- Theatrical release poster
- Directed by: Sushanth Reddy
- Screenplay by: Sushanth Reddy
- Story by: K. S. Ashoka
- Based on: Dia (2020) by K. S. Ashoka
- Produced by: Arjun Dasyan
- Starring: Megha Akash Adith Arun Arjun Somayajula
- Cinematography: I. Andrew
- Edited by: Prawin Pudi
- Music by: Gowra Hari
- Production company: Vedaansh Creative Works
- Release date: 3 September 2021;
- Running time: 121 minutes
- Country: India
- Language: Telugu

= Dear Megha =

2021 film by A. Sushanth Reddy

Dear Megha is a 2021 Indian Telugu-language romantic drama film directed by Sushanth Reddy.
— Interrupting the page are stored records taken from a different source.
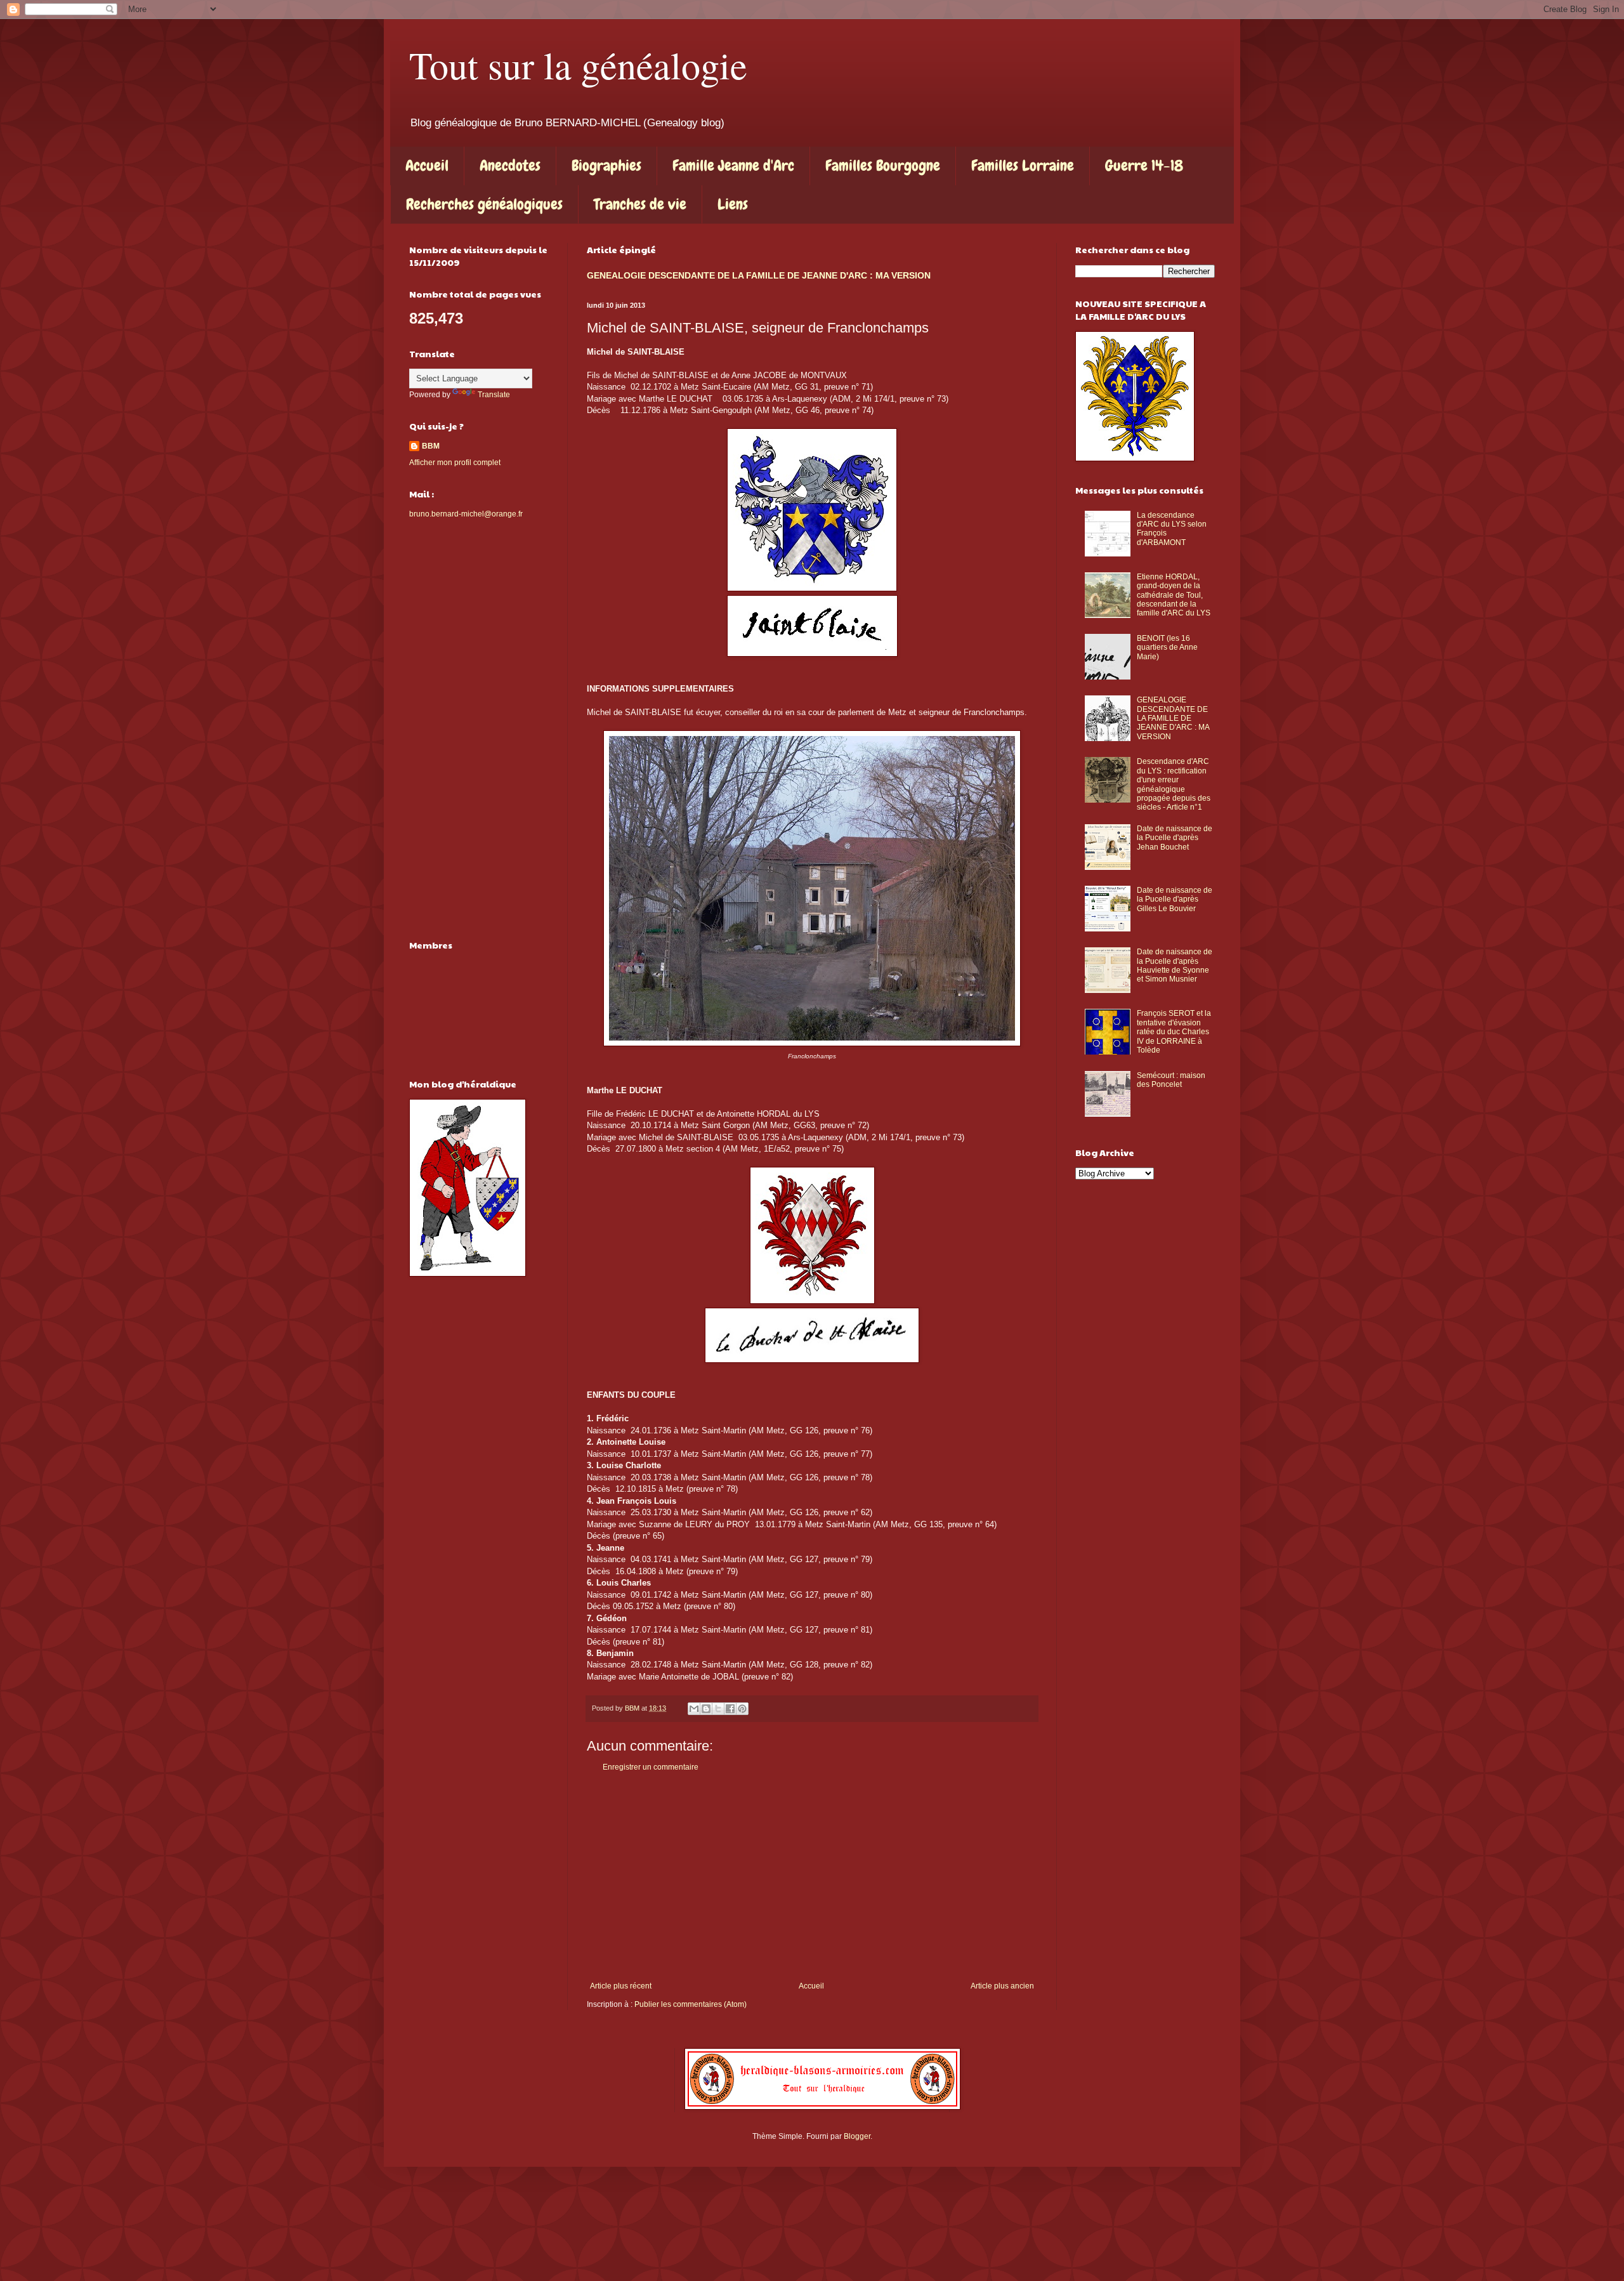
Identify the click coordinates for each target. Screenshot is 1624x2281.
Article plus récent (621, 1986)
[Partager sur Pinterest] (742, 1708)
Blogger (857, 2136)
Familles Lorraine (1022, 165)
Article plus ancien (1002, 1986)
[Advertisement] (812, 1877)
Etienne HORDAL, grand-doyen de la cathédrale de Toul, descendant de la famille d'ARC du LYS (1173, 595)
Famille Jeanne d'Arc (733, 165)
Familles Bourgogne (882, 165)
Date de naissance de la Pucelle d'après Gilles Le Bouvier (1174, 899)
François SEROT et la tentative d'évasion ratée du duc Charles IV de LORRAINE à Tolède (1174, 1032)
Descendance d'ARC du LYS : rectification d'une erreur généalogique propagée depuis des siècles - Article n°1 (1173, 784)
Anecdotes (510, 165)
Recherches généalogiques (484, 204)
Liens (732, 204)
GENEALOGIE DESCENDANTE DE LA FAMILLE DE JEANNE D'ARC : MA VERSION (759, 275)
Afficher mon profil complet (455, 462)
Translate (494, 394)
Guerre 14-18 (1144, 165)
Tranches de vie (640, 204)
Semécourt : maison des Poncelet (1171, 1080)
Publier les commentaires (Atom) (690, 2004)
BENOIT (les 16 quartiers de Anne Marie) (1167, 647)
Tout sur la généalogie (578, 64)
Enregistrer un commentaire (650, 1767)
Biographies (606, 165)
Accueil (427, 165)
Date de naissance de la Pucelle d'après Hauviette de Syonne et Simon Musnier (1174, 965)
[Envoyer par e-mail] (694, 1708)
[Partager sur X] (718, 1708)
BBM (431, 446)
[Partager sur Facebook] (730, 1708)
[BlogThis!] (706, 1708)
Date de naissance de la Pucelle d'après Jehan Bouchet (1174, 837)
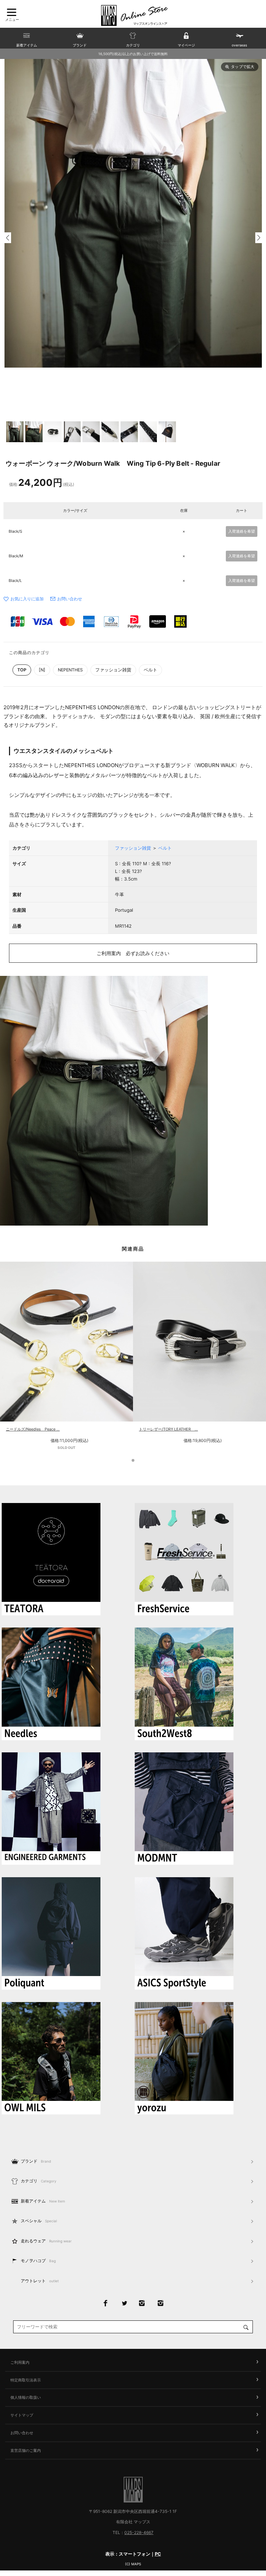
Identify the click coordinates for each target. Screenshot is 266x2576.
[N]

Produced by Arjun Dasyan under Vedaansh Creative Works, the film stars Megha Akash, Adith Arun and Arjun Somayajula. A remake of 2020 Kannada film Dia, the plot follows the triangular love story. The film was released on 3 September 2021.

==Plot==
Megha takes three years to confess her feelings to Arjun but he dies in a terrible accident. Later, when she begins a new life with Aadi, she finds out that Arjun is still alive.

== Cast ==

- Megha Akash as Megha Swaroop "Soup"
- Adith Arun as Aadi
- Arjun Somayajula as Arjun
- Pavitra Lokesh as Aadi's mother
- Ananda Chakrapani as Megha's father

== Production ==
The film was launched with a muhurat shot on 10 December 2020. The film was shot at various locations including Gateway of India in Mumbai, and Pernem railway station in Pernem (Goa). Filming was done for four days, at Pernem railway station. The entire filming was done in 28 days and was wrapped up in February 2021. Pavitra Lokesh reprised her role from the original version.

== Soundtrack ==
The first single "Aamani Unte" was released on 16 July 2021. Prakash Pecheti of Telangana Today wrote that "Sid Sriram’s voice and music director Gowra Hari’s rendition would probably be the best work that a film like ‘Dear Megha’ could get."

Track list
| No. | Title | Singer(s) | Length |
|---|---|---|---|
| 1. | "Aamani Unte" | Anurag Kulkarni | 4:09 |
| 2. | "Bagundhi Ee Kaalame" | Sid Sriram | 4:09 |
| 3. | "Chusa Ninu Chusa" | Sahithi | 00:15 |
| 4. | "Gundello Kanneeti Megham" | Harini |  |
| 5. | "Kashtam Vasthe Nake" | Gowra Hari |  |

== Release ==
In August 2021, The Hans India reported that the film will be released directly on the over-the-top media service. Later, it was announced that the film would release in theatres on 3 September 2021.

== Reception ==
Thadhagath Pathi of The Times of India gave a rating of 3 out of 5 and felt that the film is a faithful remake of its original. He added "Dear Megha is a well-shot film that’ll leave you disturbed – just what the makers intended. But how fair is it really to not delve further into Megha's life is a question the audience can answer." In contrast, Murali Krishna CH felt that film is not so efficient remake of Dia. He praised Megha's acting performance and film score. The Hindu's Y Sunita Chowdhary commented that the film was neither great nor bad.